In my family, since time immemorial – which I date back to
my fourth year, when I became vaguely conscious of the world – there was always
a wheelbarrow. This was because, back then, my dad was a carpenter, or rather
housebuilder – he not only did the framing but poured the foundation and did
the wiring and put on the roof, etc. – and a wheelbarrow was an essential tool
of the trade. Even when he stopped being a carpenter, he kept a wheelbarrow
handy for household tasks, or for planting, etc. This meant that a wheelbarrow
was always propped up somewhere around the house – in the garage, in a storage hut
or greenhouse, under the porch.
There were different wheelbarrows, but the one I remember
best was painted a deep blue. It had a pleasing number of dints in the metal
part of it. I have nice memories of Dad mixing concrete in this wheelbarrow.

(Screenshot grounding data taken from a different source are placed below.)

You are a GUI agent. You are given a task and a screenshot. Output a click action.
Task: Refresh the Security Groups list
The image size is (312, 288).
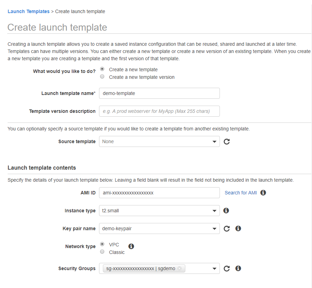tap(227, 268)
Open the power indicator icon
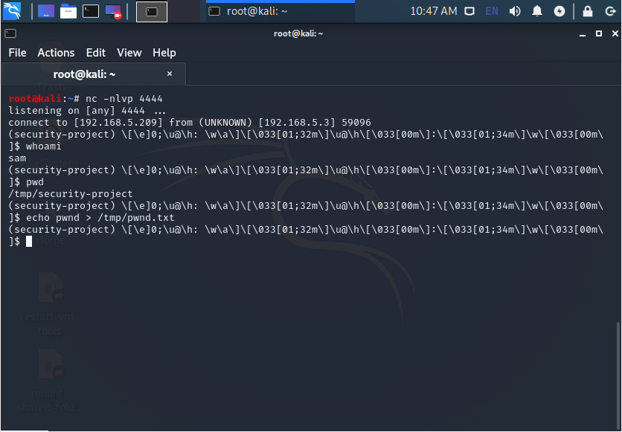This screenshot has height=432, width=622. (x=559, y=10)
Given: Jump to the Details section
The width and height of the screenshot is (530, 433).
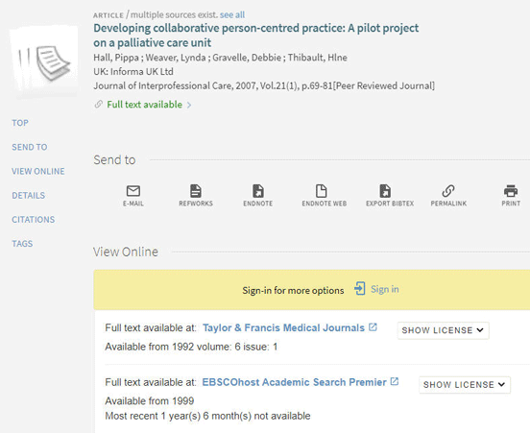Looking at the screenshot, I should point(29,195).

The bags would be compact, and yellow, with a string along the top that you
could tug to open it. But mostly what you did was plop the bag in the
wheelbarrow, and, using a sharp pointed shovel, rip open the belly of the bag. The
metal of the shovel would make a nice crunching sound going through the paper
and into the dry concrete mix, and a little gray cloud would float up.
Then you’d pull away the sacking and you’d
put another bag in, and another, until you had enough, at which point you’d
take a hose and add water. Stirring the mixture into concrete was done with the
shovel too. As the consistency of the thing approached what you wanted, you
would be able to cut pancakes of the concrete from the whole mix and flapjack
them one on the other. Finally the mix would be right, and you’d unsteadily
lift up on the handles and trot the wheelbarrow to where it was needed.
So I do understand, to an extent, what depends on a
wheelbarrow, as per WCW:
so much
depends
upon
a red
wheel
barrow
glazed
with rain
water
beside
the white
chickens
For instance, I know that Dad wouldn’t allow the wheelbarrow
to just stand out there in the rain, nor would anyone who had to use
wheelbarrows daily. That is because the rain would rust the metal of it, and
probably be bad for the wooden handles as well. At the very least, you’d put
sheeting over the wheelbarrow.
On the other hand, I’m no carpenter. I’d be as apt as any
drunken Jersey chicken farmer to leave the wheelbarrow out in the rain. It is
one of my major sins, which is not counted in the Bible, a book too much
concerned with idols and not with objects – this neglectful attitude towards
the thins of the world, this existential sloppiness. I’m just the kind of guy who’d let his
chickens shit in the wheelbarrow as it rusts. That’s no good.